══ The input

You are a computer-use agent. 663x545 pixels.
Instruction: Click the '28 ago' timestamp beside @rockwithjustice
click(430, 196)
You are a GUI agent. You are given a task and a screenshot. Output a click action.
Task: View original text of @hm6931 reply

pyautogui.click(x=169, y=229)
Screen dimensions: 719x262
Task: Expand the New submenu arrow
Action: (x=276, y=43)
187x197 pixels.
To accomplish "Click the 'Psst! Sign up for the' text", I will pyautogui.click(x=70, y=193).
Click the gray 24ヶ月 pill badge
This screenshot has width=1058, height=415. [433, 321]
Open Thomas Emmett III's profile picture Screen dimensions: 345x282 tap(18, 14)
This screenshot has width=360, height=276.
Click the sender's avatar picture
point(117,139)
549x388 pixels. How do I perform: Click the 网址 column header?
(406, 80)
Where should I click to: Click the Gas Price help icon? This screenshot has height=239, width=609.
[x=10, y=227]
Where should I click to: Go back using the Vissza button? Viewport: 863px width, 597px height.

════
══ The input

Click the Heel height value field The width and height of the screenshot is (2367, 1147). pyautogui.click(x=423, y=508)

════

:: Given request ::
Collect every line of the listing above that contains the string "text", and copy each line whole.

:: Solution for this task ::
Task: View original text of @hm6931 reply
To accomplish "Click the 'Psst! Sign up for the' text", I will pyautogui.click(x=70, y=193).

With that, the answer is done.